Lauren’s Perfect Sobremesa in Barcelona

photo of Bar Pinotxo

Bar Pinotxo, La Boqueria

What is a sobremesa?
Sobremesa is one of my favorite Spanish words, but it’s much more than a word, it’s a cultural act. In Spain people take their meals very seriously, hours can be spent at the dinner or lunch table chatting long after the plates have been cleared and the coffee has been served. It’s a time to bond with your guests, savor the moment without rushing and pragmatically, to digest your food. Overall it’s a wonderful and celebrated practice throughout Spain.

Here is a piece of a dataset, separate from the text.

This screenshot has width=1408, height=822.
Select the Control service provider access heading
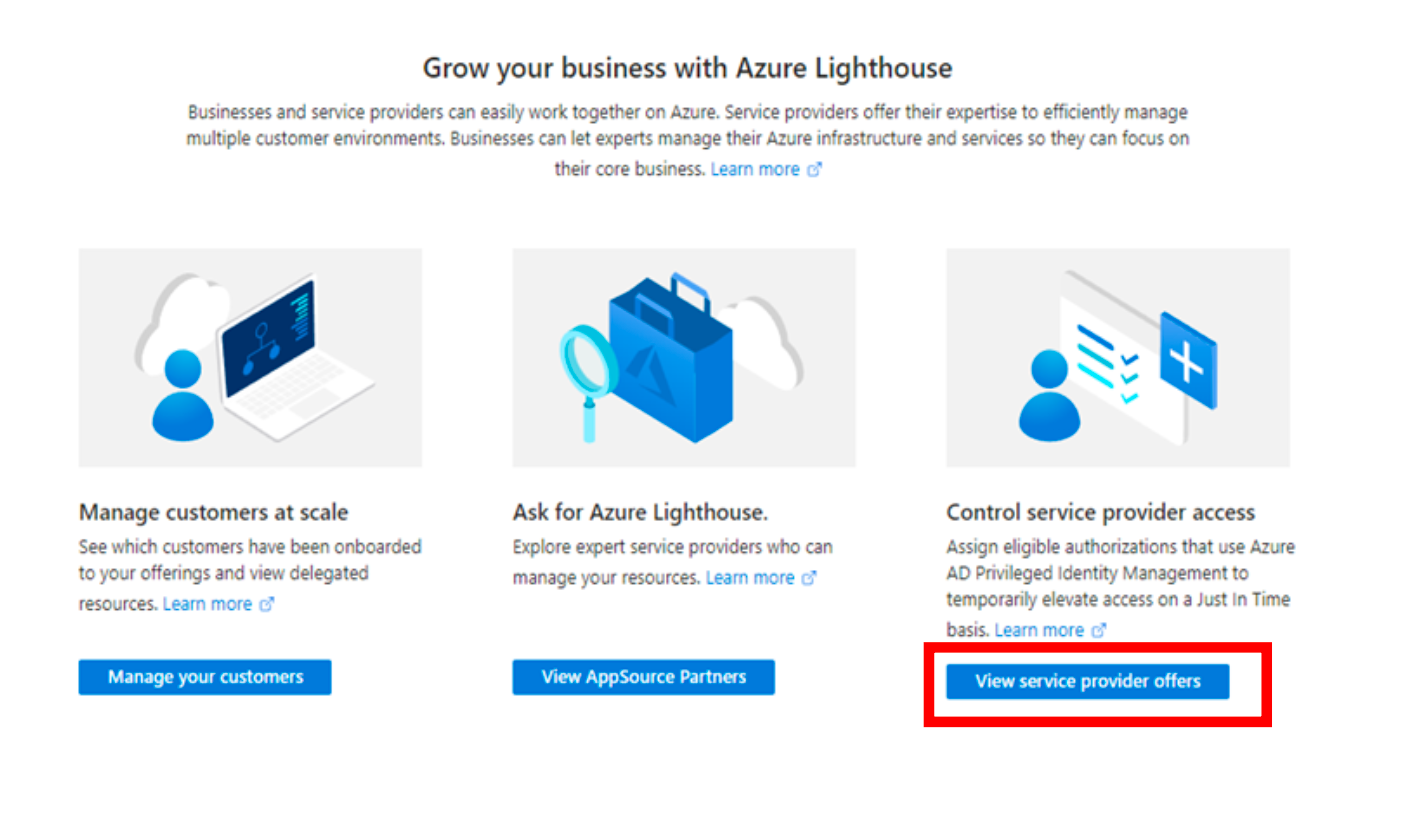(x=1100, y=513)
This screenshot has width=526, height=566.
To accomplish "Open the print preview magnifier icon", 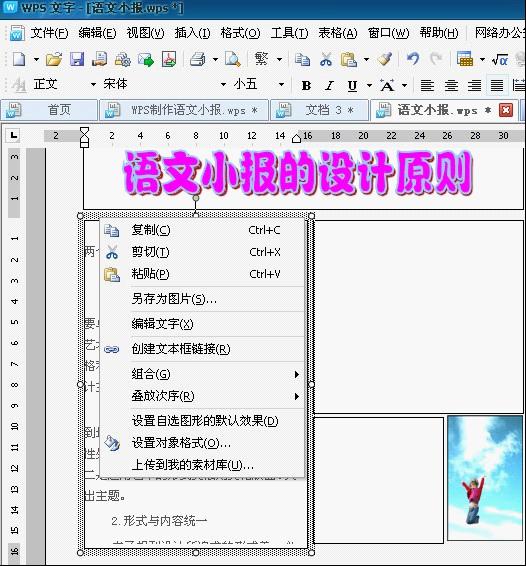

“I write about food, take pictures of food, think about food, turn every conversation into some topic of food, so it comes as no surprise when I’m in Barcelona, one of the food capitals of the world, I chow down. What I love about Catalan cuisine and the food culture of Barcelona is its determination to provide fresh, flavorful combinations to the masses at reasonable prices and with a slice of humility. Sure some have received Michelin stars, or can show off hundreds of press accolades adorned on the wall, but besides this, many continue to do what they set out to do decades ago. Setting an example for new chefs and young talent to follow in role-model fashion. Catalans have a very concrete culinary identity and I think this confidence shines through in their creations, meanwhile the patron walks away with a smile and without having this experience leave a whole in their wallet.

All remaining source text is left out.